Leaf non aveva mai visto prima quella razza. — Li conosci? — chiese a Sting.

— Cacciatori delle Nevi — rispose lui. — Credo imparentati con i Plasmatori di Sabbia. Della casta intermedia e con la fama di non essere amichevoli con gli estranei. Vivono a sud-ovest di Theptis, nella zona delle colline.

— Si poteva pensare che là fossero al sicuro — disse Shadow.

Sting si strinse nelle spalle. — Nessuno è al sicuro contro i Denti, eh? Nemmeno sulle colline più alte. Nemmeno nella giungla più impenetrabile.

I Cacciatori delle Nevi lasciarono cadere i fagotti e si guardarono intorno. Fu il carro che attirò la loro attenzione; sembravano sbalorditi dalla sua opulenza. Lo esaminarono meravigliati, toccandolo come aveva fatto la strega, scrutandolo da ogni lato e poi si scambiarono sguardi d’intesa, bisbigliando e facendo cenni, ma non sorrisero e non accennarono a salutare. Dopo un po’ si diressero verso il muro e lo studiarono con la stessa infantile curiosità. Sembrò lasciarli perplessi. Lo misurarono a braccia allargate, vi premettero contro il corpo, lo spinsero con le spalle, picchiarono sui pali, tirarono i resistenti legami di fibra vegetale. A quel punto dalla strada ne era arrivata un’altra dozzina ed anche quelli si affollarono intorno al carro, facendo quello che avevano fatto i primi, e poi anch’essi si diressero verso il muro. Continuavano ad arrivare Cacciatori delle Nevi, a gruppi di tre o quattro. Un terzetto, che si teneva in disparte dagli altri, dava l’impressione di essere composto dai capi tribù: si consultavano, annuivano, chiamavano altri membri della tribù e poi li congedavano con energici movimenti delle mani.

— Usciamo a parlare con loro — disse Crown. Indossò la sua migliore armatura e scelse un assortimento di eleganti armi da parata. Diede a Sting un sottile pugnale. Shadow non volle armi e Leaf preferì armarsi solo del prestigio della sua appartenenza alla Pura Discendenza. Aveva scoperto che negli incontri con gli stranieri essere un membro della razza pura gli era utile quanto l’avere una spada.
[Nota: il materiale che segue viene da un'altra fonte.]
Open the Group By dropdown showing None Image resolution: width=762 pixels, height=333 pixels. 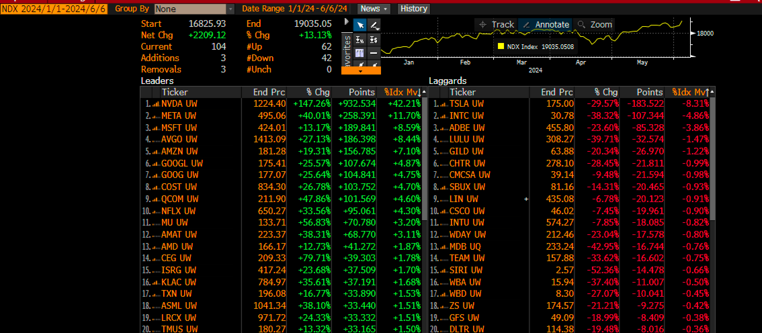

I Cacciatori delle Nevi (ora ce n’erano circa un centinaio, ed altri continuavano ad arrivare) guardarono con apprensione quando Crown e i suoi tre compagni scesero dal carro. L’andatura baldanzosa di Crown e la sua mole sembrarono impressionare molto di più questa robusta razza di guerrieri di quanto avessero impressionato i garruli Compagni degli Alberi. Ed anche la presenza di Leaf sembrava disturbarli. Circospetti, si mossero fino a formare un semicerchio intorno ai loro tre capi; si strinsero l’un l’altro con le mani sull’elsa delle spade, mormorando.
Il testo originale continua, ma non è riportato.